Required work:
Everything in the entries except the pictures should be repeated exactly.

Data listing:
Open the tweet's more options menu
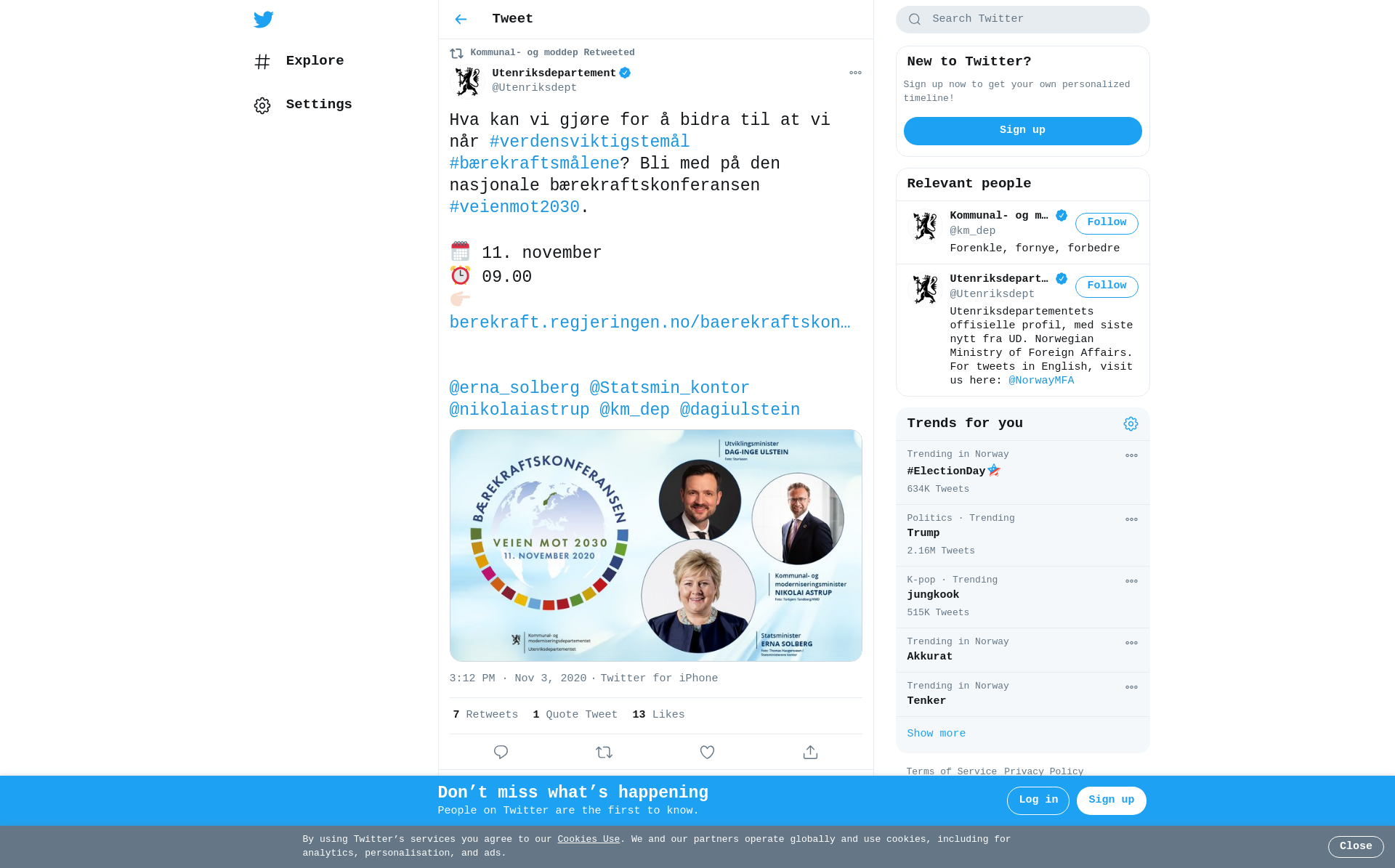Viewport: 1395px width, 868px height. tap(855, 73)
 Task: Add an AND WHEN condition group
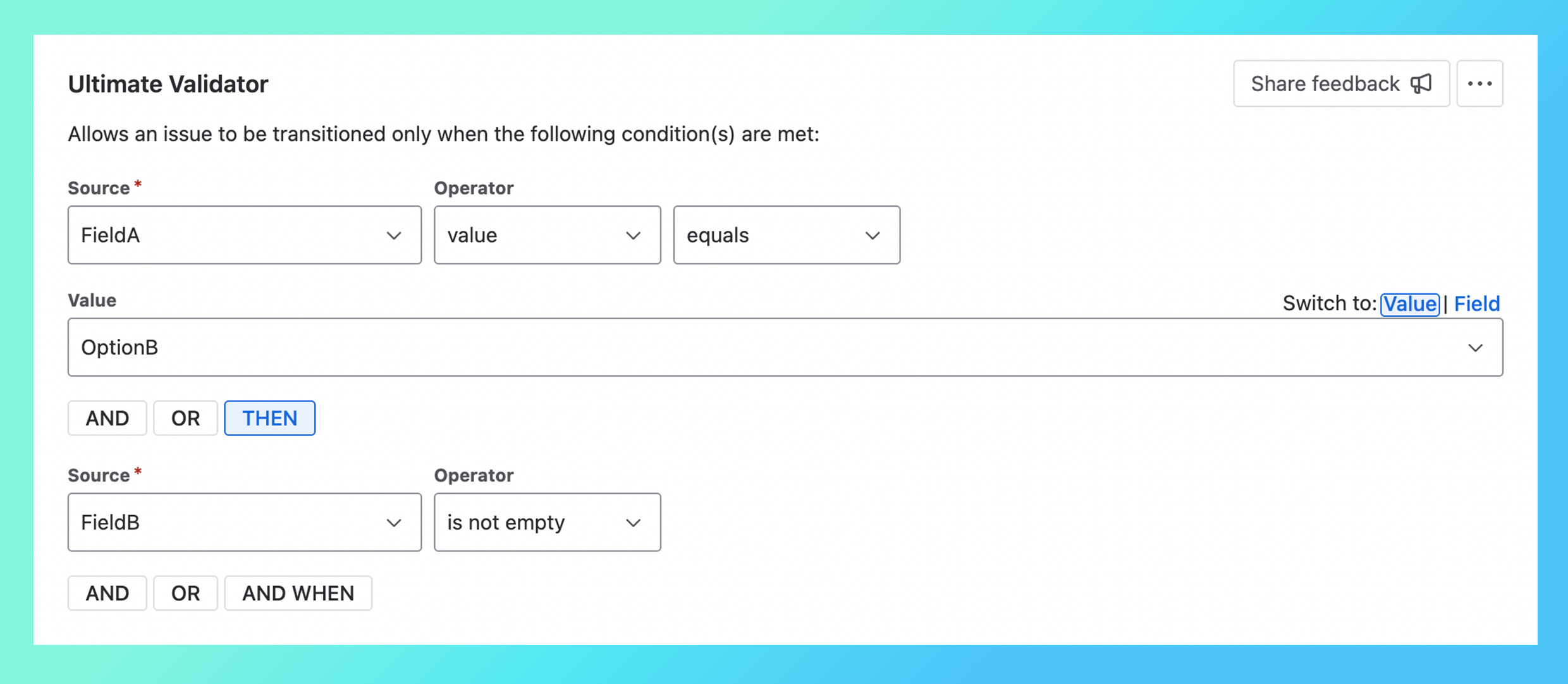pyautogui.click(x=298, y=593)
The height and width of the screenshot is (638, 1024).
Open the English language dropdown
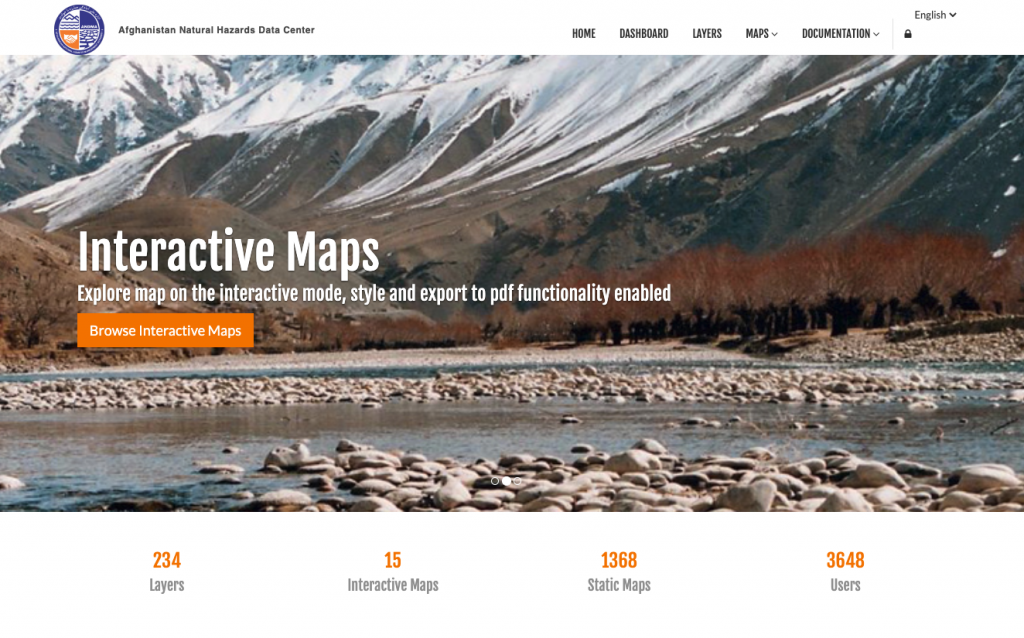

Output of the task:
Open the tweet's more options menu
Viewport: 1395px width, 868px height. tap(855, 73)
 Task: Add an AND WHEN condition group
pyautogui.click(x=298, y=593)
The height and width of the screenshot is (638, 1024).
Open the English language dropdown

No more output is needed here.